Saturday, March 17, 2012

Flag Care or Don't Care?

A few Saturdays ago I was catching up on work at the office- the Northeastern University Marine Science Center on the tip of the Nahant peninsula. Outside it was cold and ferociously windy. I heard a surprising knock at the front door and walked around to check it. There was a distraught man holding a loosely folded American Flag. He said,

"This was on the pole, ripped. You shouldn't let it get like that, it's shameful. I took it down for you."

I was thinking, "Chill out, dude. The thing probably just ripped today because it's so windy, and nobody has noticed yet because the office is closed for the weekend." But I tried to be contrite and thankful. I said,

"Oh, um, thanks. I'm sorry about that. I actually don't know who maintains our flag but I'll, uh, take it in and put it on our secretary's desk, I guess, until we can dispose of it right on Monday."


It was a reasonably polite exchange, but awkward nevertheless, on account of our different levels of concern for the flag. My level of concern was on par with how I'd feel about a tipped over address post at the end of someone's driveway. I.e., "That's kind of tacky, but it can probably wait until the owners notice and fix it." Whereas his level of concern was like if there was a gushing fire hydrant at the end of the driveway. I.e., "This is a very serious problem that I must address now."

I have a strong patriotic feeling for the USA, which I think is a beautiful country with wonderful people, freedom and fairness worth fighting for, and a good-looking, star-spangled flag. I just don't make a very tight connection between caring for the flag and caring for the country. Should I? What do y'all think?


Brian S said...

The flag, like so many other things, is not just a piece of fabric, but a symbol of what it represents to people. I guess maybe you're asking just that. Who knows, that man may have seen his friends dying to defend the 'flag'.

RE the tattered flag, there are laws about displaying the flag (search and also some generally accepted display etiquette. I don't know this stuff, but heard a Korean War vet talk about this one time, and I recall that you're not supposed to display a tattered/torn flag, not supposed to display at night without lighting, bad weather, etc.

craig said...

You need more indoctrination Private Douglas, report to the classroom and pledge allegiance immediately.

The current proliferation of the US flag was initially propagated by two business men to sell flags to every school in the nation. They needed a sales campaign and this is when they developed the pledge.

Their business exploded and soon the flag was popping up everywhere. We used this as a classic, successful business strategy case I studied while attending business school.

I am a first generation immigrant and have been in the US for 11 years now.

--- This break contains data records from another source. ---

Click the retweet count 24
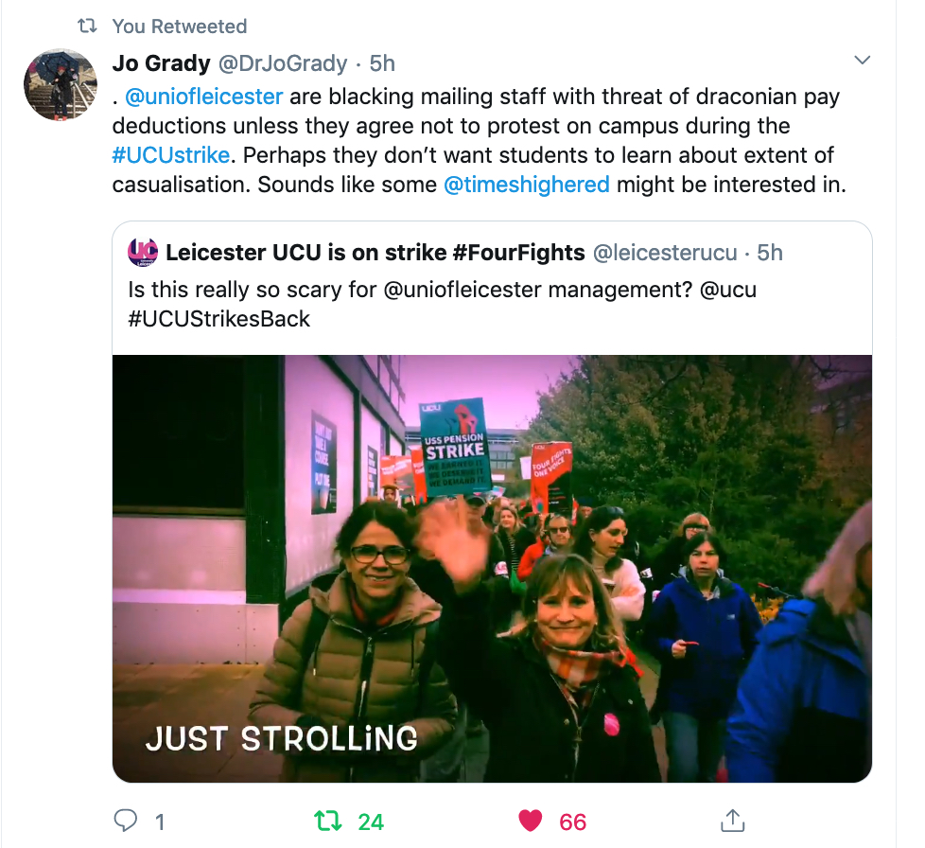The width and height of the screenshot is (925, 848). pyautogui.click(x=371, y=822)
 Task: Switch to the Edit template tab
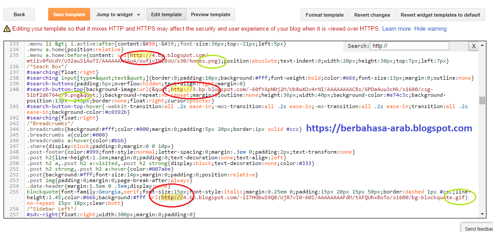[166, 14]
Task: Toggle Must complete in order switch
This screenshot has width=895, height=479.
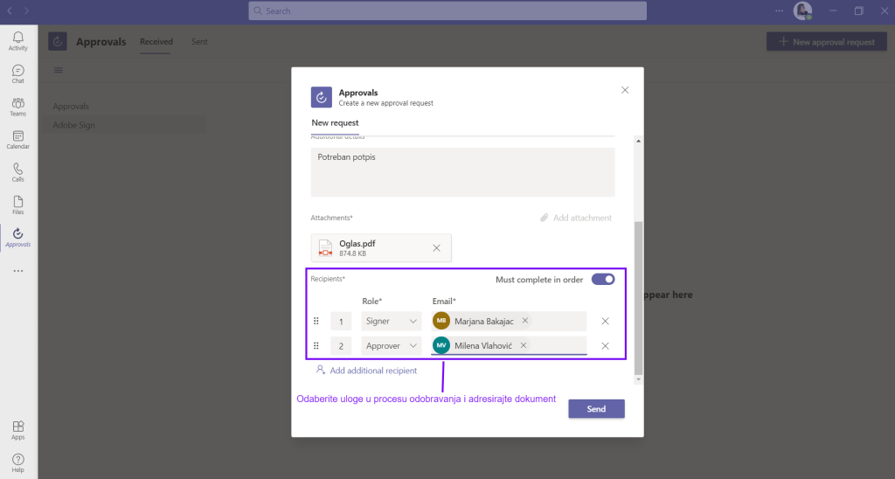Action: tap(603, 280)
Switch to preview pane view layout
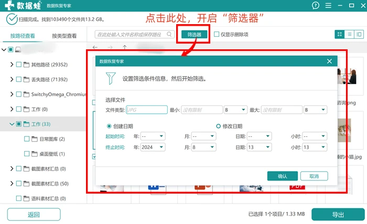 [x=359, y=35]
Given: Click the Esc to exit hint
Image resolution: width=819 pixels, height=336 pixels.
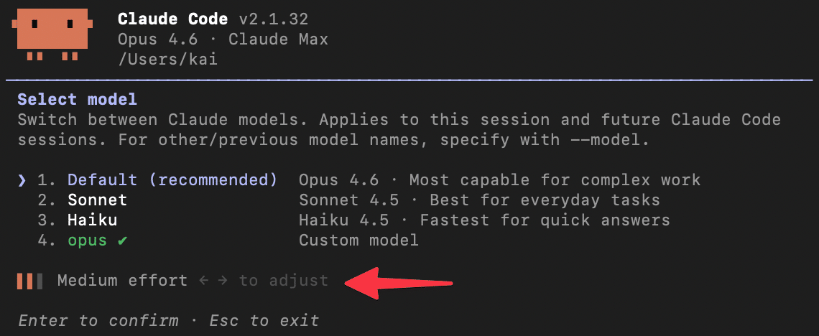Looking at the screenshot, I should pos(264,320).
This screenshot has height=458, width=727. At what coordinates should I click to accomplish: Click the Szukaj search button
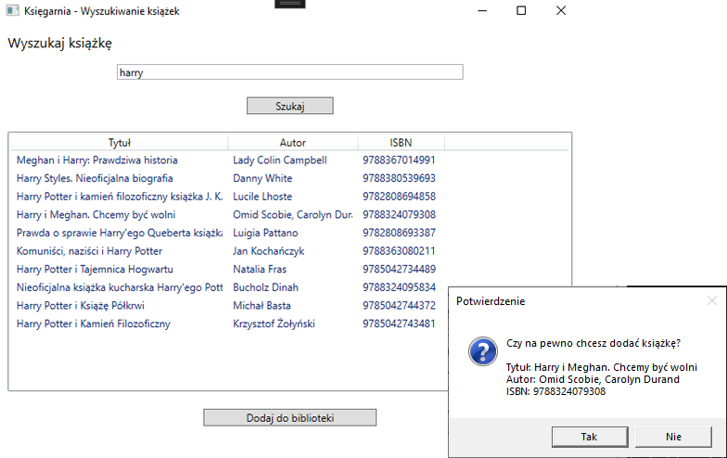tap(289, 106)
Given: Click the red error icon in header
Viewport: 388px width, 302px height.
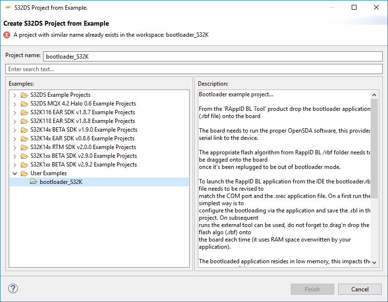Looking at the screenshot, I should point(7,35).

I love it here but every country has it's positive and negative attributes.

Positives of the US are too many to mention without developing carpal tunnel and negatives are few and far between. One of the very few is "blind patriotism", for people so individualistic, the people here seem to follow without questioning anything as long as it is tagged under the title of patriotism.

I am currently a temporary permanent resident. I just filed the paperwork to remove my temporary status and I look forward to becoming a US citizen in a couple of years.

BLCS said...
This comment has been removed by the author.
BLCS said...

As a former boyscout, I was taught that the flag has to be given respect, disposed of properly, etc etc. However, I think the myth that the flag must NEVER be allowed to touch the ground is simply a myth..

Flag questions aside, I think the true test of patriotism is whether or not Sean Hannity thinks you are a "great American" :(

Johnny Douglass said...

I think you handled it well. I believe it is good etiquette and good citizenship to display and dispose of the flag properly. But, all things in moderation. We don't need to pronounce a fatwa on anyone who accidentally or even intentionally misuses it.

Morley said...

The number and treatment of respective national flags are clear differences between US and Canadian cultures. Even so, it seems we are becoming more like the US this way. The number of people displaying Canadian flags has really grown in my lifetime; it used to be very rare to see one that wasn't at a post office, police station, or school. You could almost navigate around an unfamiliar town to find government buildings by looking for flags. And we don't have the flag mentioned in our national anthem, or a pledge of allegiance.

Nevertheless, I was taught - I think through the scouting movement - to display any national flag properly, to not let it touch the ground, fold it with ceremony, etc. Now that I think of it, we used to have a 'flag detail' at school every morning and afternoon, I don't think that is done anymore and 'respect' for the flag has decreased even while the number displayed has gone up.

You see many more Canadian flags on private homes that there used to be -- but often they are terribly faded and that bothers me somewhat. If you are going to display it, take some pride in keeping it looking good!

Re: tattered, torn flags, I have a photo somewhere of the trawler that was anchored next to us during a storm with 90 knot gusts, when I worked on the Exxon-Valdez cleanup as a specialist in 1989 - 1990. It was a new flag but was shredded right back to the stars. It looked pretty cool, and I was reminded of the naval tradition of destroyers (and others?) putting to sea in hurricanes. Not sure how long they left if there, it sounds like it was not following proper etiquette even to have it up.